After all, they say that it takes a thief to catch a thief. Similarly, nothing is better at stopping a hacker and mitigating damage, than another hacker. Here are two more reasons simulation testing with actionable remediation goes hand-in-hand with GDPR compliance:
Identify attack vectors 24/7
Automated red team testing is designed to more accurately replicate the approach of persistent human attackers and expose security threats. Simulated red team attacks running automatically 24/7 enable organizations to identify threat vectors at all times, so they can continuously assess the attack surface and pinpoint where digital assets are at risk. This level of visibility encapsulates what the GDPR wants businesses to achieve.

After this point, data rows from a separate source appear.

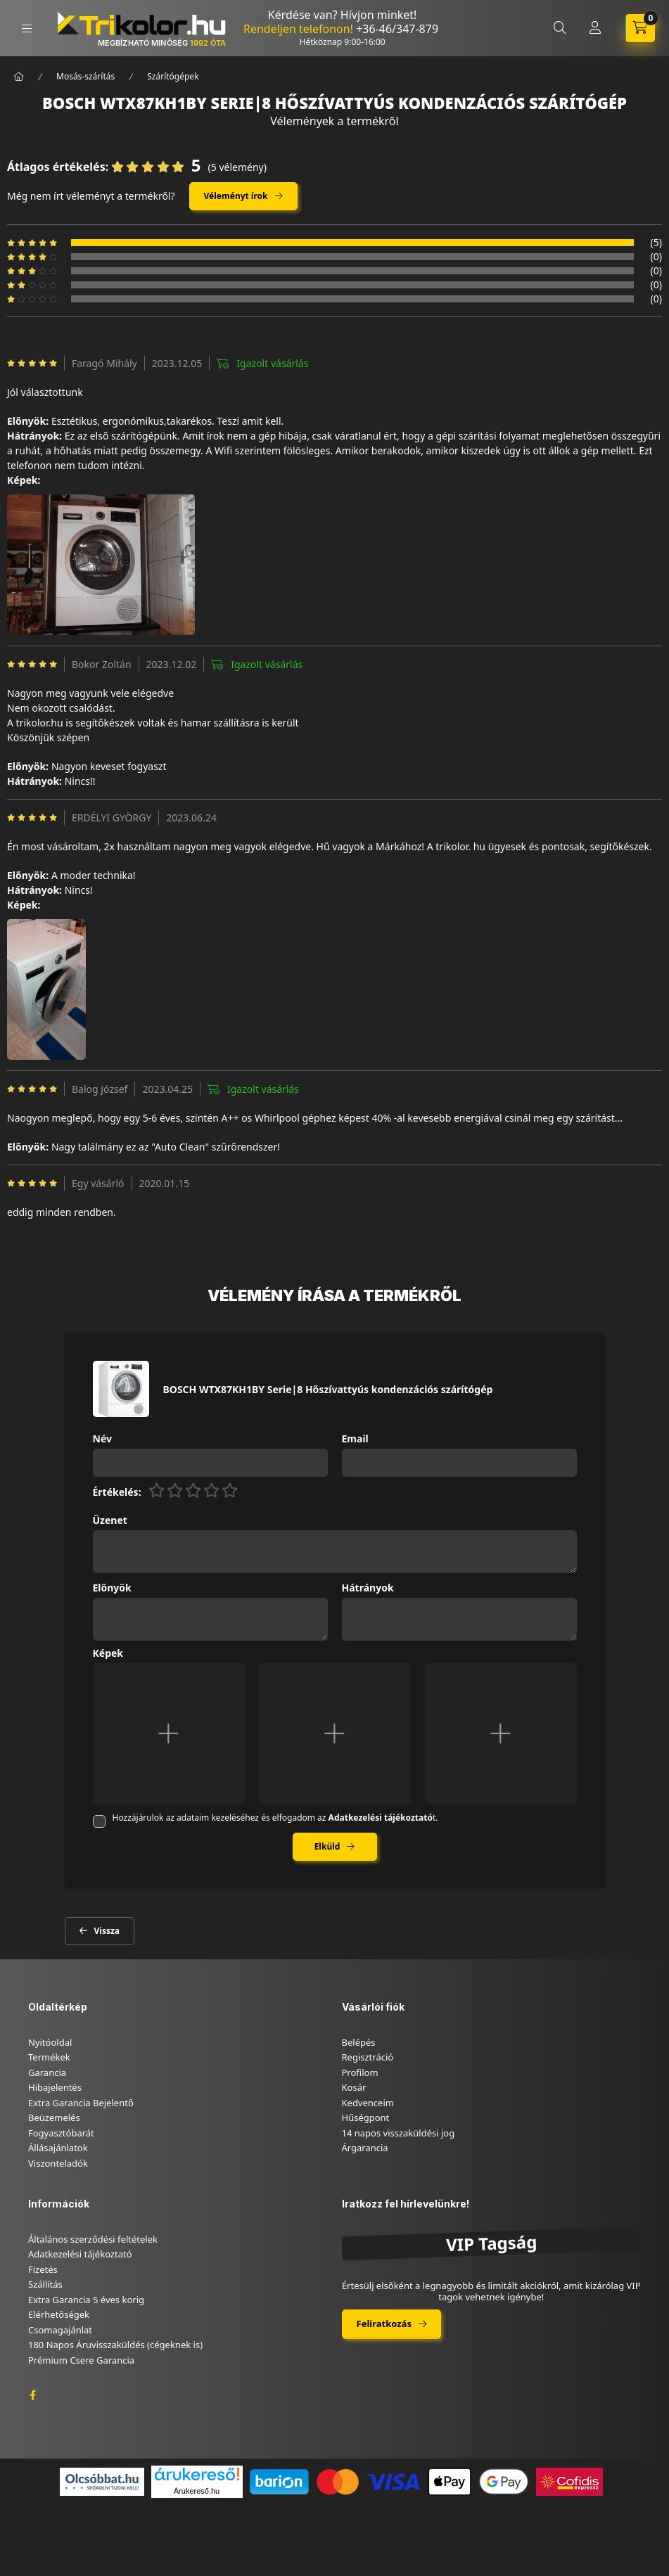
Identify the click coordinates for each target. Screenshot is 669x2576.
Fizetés (43, 2269)
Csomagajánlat (60, 2330)
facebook (32, 2395)
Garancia (47, 2072)
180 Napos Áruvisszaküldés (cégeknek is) (115, 2344)
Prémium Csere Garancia (81, 2360)
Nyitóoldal (50, 2042)
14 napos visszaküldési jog (398, 2133)
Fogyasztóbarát (61, 2133)
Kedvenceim (368, 2102)
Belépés (359, 2042)
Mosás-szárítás (85, 76)
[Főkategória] (19, 76)
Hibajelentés (55, 2087)
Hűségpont (366, 2117)
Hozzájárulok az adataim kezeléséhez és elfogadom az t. (275, 1818)
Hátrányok (368, 1588)
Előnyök (112, 1588)
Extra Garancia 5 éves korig (86, 2299)
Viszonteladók (58, 2163)
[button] (101, 564)
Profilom (360, 2072)
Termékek (49, 2057)
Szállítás (45, 2284)
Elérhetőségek (58, 2314)
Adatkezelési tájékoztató (80, 2254)
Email (355, 1439)
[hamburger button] (26, 28)
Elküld (327, 1846)
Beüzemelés (54, 2117)
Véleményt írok (236, 196)
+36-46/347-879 (397, 29)
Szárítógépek (172, 76)
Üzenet (110, 1521)
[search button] (560, 28)
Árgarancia (365, 2147)
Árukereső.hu (196, 2491)
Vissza (107, 1931)
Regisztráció (368, 2057)
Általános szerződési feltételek (93, 2239)
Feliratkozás (384, 2323)
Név (102, 1439)
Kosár (354, 2087)
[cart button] (640, 28)
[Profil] (595, 28)
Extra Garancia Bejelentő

Respond immediately to potential security gaps
Organizations must contend with threats on multiple fronts, causing a highly porous perimeter to both expand and deepen in size. The biggest cybersecurity threat is not necessarily a hacker infiltrating the network. The greater threat is a failure to discover and respond swiftly to threat vectors from breach point to critical assets. . The ability to constantly identify threats and respond immediately meets the requirements of Article 32 and 33.
In sum, fully automated testing could help resolve multiple GDPR adherence issues by identifying and responding quickly enough to potential threats to an organization’s critical assets.
While ongoing simulated cyber-attacks might seem like a daunting prospect for some organisations, the consequences are nothing compared to the damage and disruption of a genuine malicious attack. When designed properly, they have a zero impact on network availability, so they do not disrupt daily operations.
For organisations needing to accelerate GDPR readiness post May 25, automated simulation testing provides peace of mind, while demonstrating a proactive approach to data security and by doing so, avoids the costs of non-compliance.